| 17:18 Uhr

SPD kürt Gundacker zum Kandidaten
„Wir werden durchstarten“

 Jürgen Gundacker bekam nach seiner Nominierung als Spitzenkandidat ein Trikot mit der Rückenaufschrift „1“ und eine rote Trinkflasche (links in der Hand von Fritz Presl).
Jürgen Gundacker bekam nach seiner Nominierung als Spitzenkandidat ein Trikot mit der Rückenaufschrift „1“ und eine rote Trinkflasche (links in der Hand von Fritz Presl). FOTO: Norbert Schwarz
Dellfeld. Jürgen Gundacker ist Verbandsbürgermeister-Kandidat der SPD. Von Norbert Schwarz

Jürgen Gundacker aus Contwig soll weiterhin Bürgermeister der Verbandsgemeinde Zweibrücken-Land bleiben. Die Weichen dafür sind gestellt. 50 Delegierte nominierten ihn einstimmig (eine Enthaltung) als Kandidaten für die Wahl am 20. Oktober dieses Jahres. 

Rot die Plakatierung, rot viele T-Shirts, mit denen die Genossen aus Contwig zur Versammlung kamen: Die Stimmung im proppenvollen kleinen Saal hätte besser für die Nominierung des Bürgermeisterkandidaten nicht sein können, wie selbst der extra dafür aus Mainz angereiste Alexander Schweitzer als Vorsitzender der pfälzischen SPD-Familie anerkennend bemerkte. Für Jürgen Gundacker, seit 2012 als Nachfolger von Kurt Pirmann im Amt, war es nicht allein ein förmlicher Nominierungstag; für ihn ist es zudem ein Zeugnistag geworden, denn bei allen Redebeiträgen gab es Noten. Bestnoten, versteht sich, weil Jürgen Gundacker die Verbandsgemeinde Zweibrücken-Land nach vorn gebracht habe, Visionen für die Zukunft entwickle und es einen Besseren als ihn überhaupt nicht geben könne. Ein Einser-Kandidat eben, und dazu passend schenkte ihm symbolisch am Veranstaltungsende der oberste pfälzische Sozialdemokrat Alexander Schweitzer ein rotes Trikot mit der Rückenaufschrift „1, darunter „Jürgen Gundacker“.

Was sich in den letzten Tagen bereits bei den Abstimmungen in den einzelnen Ortsvereinen abgezeichnet hatte, fand am Mittwochabend in Dellfeld seine Fortsetzung. Niemand mochte auch nur einen Hauch Zweifeld daran hegen, dass der schon längere Zeit erneut aufs Schild gehobene Amtsinhaber, Zweifler oder Unentschlossene um sich haben könnte. Der Hornbacher Vorsitzende des SPD Gemeindeverbandes, Jürgen Sauter, machte den Anfang. „Ich bin froh und stolz, dass wir ihn haben, ich kann mir niemand Besseres vorstellen“, so Sauter der Gundacker bescheinigte, die Verbandsgemeinde nach vorn gebracht zu haben.
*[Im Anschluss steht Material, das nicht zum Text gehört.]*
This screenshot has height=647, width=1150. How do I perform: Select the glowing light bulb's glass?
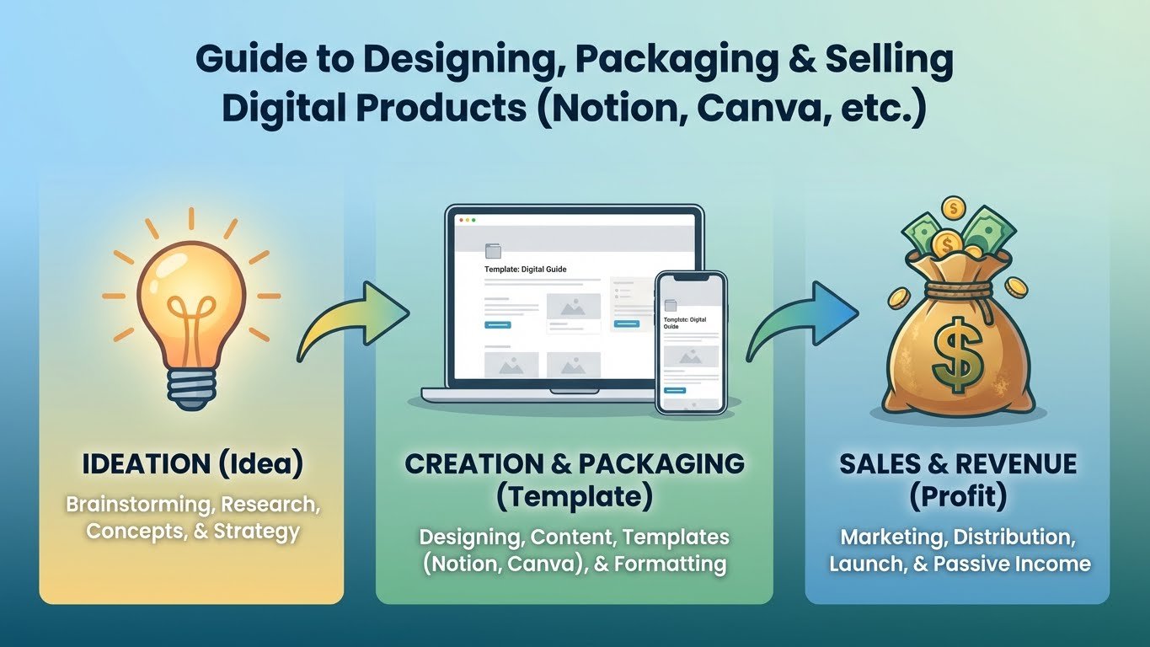point(191,304)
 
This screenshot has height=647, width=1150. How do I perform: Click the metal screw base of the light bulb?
point(191,388)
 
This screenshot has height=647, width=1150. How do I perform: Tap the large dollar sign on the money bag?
point(957,355)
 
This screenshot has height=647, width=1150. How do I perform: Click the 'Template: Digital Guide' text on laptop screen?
point(525,269)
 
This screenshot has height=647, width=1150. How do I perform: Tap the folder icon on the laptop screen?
point(493,250)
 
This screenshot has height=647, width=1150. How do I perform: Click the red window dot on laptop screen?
point(461,220)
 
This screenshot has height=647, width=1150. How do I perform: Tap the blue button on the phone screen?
point(675,391)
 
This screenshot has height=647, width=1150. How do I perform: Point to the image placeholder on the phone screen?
point(691,356)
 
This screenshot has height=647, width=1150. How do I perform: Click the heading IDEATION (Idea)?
point(193,464)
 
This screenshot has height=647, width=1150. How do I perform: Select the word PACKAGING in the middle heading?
point(661,463)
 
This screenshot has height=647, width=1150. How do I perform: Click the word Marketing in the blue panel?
point(894,537)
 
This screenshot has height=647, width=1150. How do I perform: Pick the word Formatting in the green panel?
point(670,564)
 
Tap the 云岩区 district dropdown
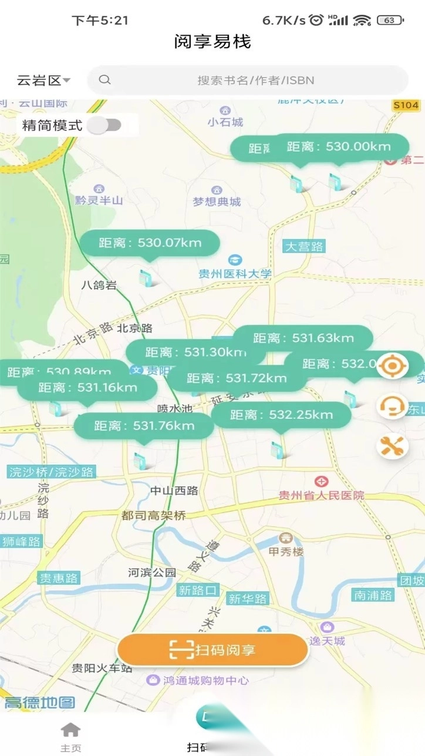43,80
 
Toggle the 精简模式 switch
104,125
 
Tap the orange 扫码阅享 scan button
212,650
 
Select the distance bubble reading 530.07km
150,243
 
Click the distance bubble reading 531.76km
144,426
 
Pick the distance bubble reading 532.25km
281,415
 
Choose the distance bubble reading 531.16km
87,388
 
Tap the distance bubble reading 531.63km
303,338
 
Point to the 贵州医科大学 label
235,273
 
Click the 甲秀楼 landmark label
286,552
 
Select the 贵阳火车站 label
102,668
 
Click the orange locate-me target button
392,367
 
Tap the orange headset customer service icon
392,406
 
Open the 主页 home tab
70,735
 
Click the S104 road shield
406,105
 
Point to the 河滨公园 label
152,572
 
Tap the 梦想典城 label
217,201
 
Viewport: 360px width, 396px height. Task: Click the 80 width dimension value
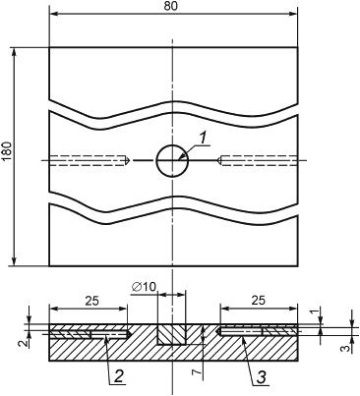[x=170, y=6]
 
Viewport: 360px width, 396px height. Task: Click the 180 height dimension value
[x=7, y=151]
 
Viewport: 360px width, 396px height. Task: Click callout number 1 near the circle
[x=203, y=139]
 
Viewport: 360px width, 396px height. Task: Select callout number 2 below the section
[x=118, y=377]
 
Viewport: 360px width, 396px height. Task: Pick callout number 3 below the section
[x=261, y=378]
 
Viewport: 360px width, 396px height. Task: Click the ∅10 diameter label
[x=144, y=287]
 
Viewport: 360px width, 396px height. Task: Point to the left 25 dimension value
[x=91, y=301]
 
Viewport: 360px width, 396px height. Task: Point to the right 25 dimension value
[x=259, y=300]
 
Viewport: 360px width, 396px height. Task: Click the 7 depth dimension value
[x=196, y=372]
Hausherrin als Ortsbürgermeisterin und dritte Beigeordnete bei der Verbandsgemeinde ist Doris Schindler und auch von ihr gab es Bestnoten. Sie skizzierte Gundacker als unkompliziert und herzlich, mit klarer Zukunftsstrategie für Zweibrücken-Land. Bürgernähe und offene Ohren für die Sorgen der Menschen bescheinigte auch die SPD-Bundestagsabgeordnete Angelika Glöckner, die meinte, dass Gundacker den Wahlkampf nutze, um das Ohr beim Bürger zu haben.

Flammend, fast schon überschäumend dann der Auftritt des auch streng formell zum Kandidaten gekürten Jürgen Gundacker mit Rückblick und Vorschau auf die Zukunft der Verbandsgemeinde Zweibrücken-Land. Der Wahlkampf habe für ihn schon begonnen, 200 Fußkilometer habe er bei Hausgesprächen mit Bürgern bereits zurückgelegt. Außer dem roten Trikot gab es dafür vom Zweibrücker SPD-Urgestein Fritz Presl eine knallrote Trinkflasche mit Energy-Drink. „Wir werden durchstarten“, versprach Jürgen Gundacker euphorisch und meinte mit Blick auf den Wahlabend: „Dann werden wir gemeinsam das Thema rocken“.